> **Data for the task**
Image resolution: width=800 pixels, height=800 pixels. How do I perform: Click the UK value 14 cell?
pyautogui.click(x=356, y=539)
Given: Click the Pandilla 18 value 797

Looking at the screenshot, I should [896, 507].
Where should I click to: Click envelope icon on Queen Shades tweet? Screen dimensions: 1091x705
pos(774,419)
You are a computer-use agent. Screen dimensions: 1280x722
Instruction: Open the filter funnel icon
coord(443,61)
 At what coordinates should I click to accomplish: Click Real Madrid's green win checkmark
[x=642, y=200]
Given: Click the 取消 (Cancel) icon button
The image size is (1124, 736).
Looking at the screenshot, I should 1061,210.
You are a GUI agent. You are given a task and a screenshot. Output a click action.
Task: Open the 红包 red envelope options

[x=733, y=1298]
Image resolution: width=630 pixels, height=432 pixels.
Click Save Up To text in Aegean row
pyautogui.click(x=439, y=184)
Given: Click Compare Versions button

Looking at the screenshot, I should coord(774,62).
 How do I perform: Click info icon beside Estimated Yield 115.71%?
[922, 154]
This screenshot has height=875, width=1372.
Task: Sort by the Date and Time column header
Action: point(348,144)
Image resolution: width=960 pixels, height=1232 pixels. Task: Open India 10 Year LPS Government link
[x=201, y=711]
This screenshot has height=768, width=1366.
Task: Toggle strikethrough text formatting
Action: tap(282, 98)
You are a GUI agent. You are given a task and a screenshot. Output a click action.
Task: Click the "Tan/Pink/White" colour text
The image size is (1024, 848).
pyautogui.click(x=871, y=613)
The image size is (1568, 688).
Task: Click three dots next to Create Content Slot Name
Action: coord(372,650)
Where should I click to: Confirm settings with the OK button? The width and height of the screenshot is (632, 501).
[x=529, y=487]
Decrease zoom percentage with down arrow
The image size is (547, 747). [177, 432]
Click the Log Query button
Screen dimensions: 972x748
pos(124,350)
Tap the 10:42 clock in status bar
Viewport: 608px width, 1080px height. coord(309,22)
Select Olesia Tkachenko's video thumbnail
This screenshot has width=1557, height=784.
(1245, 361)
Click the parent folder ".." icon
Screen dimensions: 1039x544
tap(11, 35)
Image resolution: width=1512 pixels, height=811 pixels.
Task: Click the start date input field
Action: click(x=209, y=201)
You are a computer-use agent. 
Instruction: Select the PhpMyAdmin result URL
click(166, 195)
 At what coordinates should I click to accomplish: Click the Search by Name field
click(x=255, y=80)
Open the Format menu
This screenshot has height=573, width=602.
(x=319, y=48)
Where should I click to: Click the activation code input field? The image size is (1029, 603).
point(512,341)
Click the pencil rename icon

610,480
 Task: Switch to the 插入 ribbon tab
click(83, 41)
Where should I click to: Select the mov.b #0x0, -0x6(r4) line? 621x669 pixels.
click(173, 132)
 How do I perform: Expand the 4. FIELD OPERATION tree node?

> **What you have to do**
All of the entries above must be transcribed exactly.

> **Solved exercise**
Image resolution: width=800 pixels, height=800 pixels. How do I perform: Click the UK value 14 cell?
pyautogui.click(x=356, y=539)
Given: Click the Pandilla 18 value 797

Looking at the screenshot, I should [896, 507].
Where should I click to: Click envelope icon on Queen Shades tweet? Screen dimensions: 1091x705
pos(774,419)
You are a computer-use agent. Screen dimensions: 1280x722
Instruction: Open the filter funnel icon
coord(443,61)
 At what coordinates should I click to accomplish: Click Real Madrid's green win checkmark
[x=642, y=200]
Given: Click the 取消 (Cancel) icon button
The image size is (1124, 736).
Looking at the screenshot, I should 1061,210.
You are a GUI agent. You are given a task and a screenshot. Output a click action.
Task: Open the 红包 red envelope options

[x=733, y=1298]
Image resolution: width=630 pixels, height=432 pixels.
Click Save Up To text in Aegean row
pyautogui.click(x=439, y=184)
Given: Click Compare Versions button

Looking at the screenshot, I should coord(774,62).
 How do I perform: Click info icon beside Estimated Yield 115.71%?
[922, 154]
This screenshot has height=875, width=1372.
Task: Sort by the Date and Time column header
Action: point(348,144)
Image resolution: width=960 pixels, height=1232 pixels. Task: Open India 10 Year LPS Government link
[x=201, y=711]
This screenshot has height=768, width=1366.
Task: Toggle strikethrough text formatting
Action: tap(282, 98)
You are a GUI agent. You are given a task and a screenshot. Output a click action.
Task: Click the "Tan/Pink/White" colour text
The image size is (1024, 848).
pyautogui.click(x=871, y=613)
The image size is (1568, 688).
Task: Click three dots next to Create Content Slot Name
Action: coord(372,650)
Where should I click to: Confirm settings with the OK button? The width and height of the screenshot is (632, 501).
[x=529, y=487]
Decrease zoom percentage with down arrow
The image size is (547, 747). [177, 432]
Click the Log Query button
Screen dimensions: 972x748
pos(124,350)
Tap the 10:42 clock in status bar
Viewport: 608px width, 1080px height. coord(309,22)
Select Olesia Tkachenko's video thumbnail
This screenshot has width=1557, height=784.
(1245, 361)
Click the parent folder ".." icon
Screen dimensions: 1039x544
tap(11, 35)
Image resolution: width=1512 pixels, height=811 pixels.
Task: Click the start date input field
Action: click(x=209, y=201)
You are a computer-use agent. 
Instruction: Select the PhpMyAdmin result URL
click(166, 195)
 At what coordinates should I click to accomplish: Click the Search by Name field
click(x=255, y=80)
Open the Format menu
This screenshot has height=573, width=602.
(x=319, y=48)
Where should I click to: Click the activation code input field? The image size is (1029, 603).
point(512,341)
Click the pencil rename icon

610,480
 Task: Switch to the 插入 ribbon tab
click(83, 41)
Where should I click to: Select the mov.b #0x0, -0x6(r4) line? 621x669 pixels.
click(173, 132)
 How do I perform: Expand the 4. FIELD OPERATION tree node?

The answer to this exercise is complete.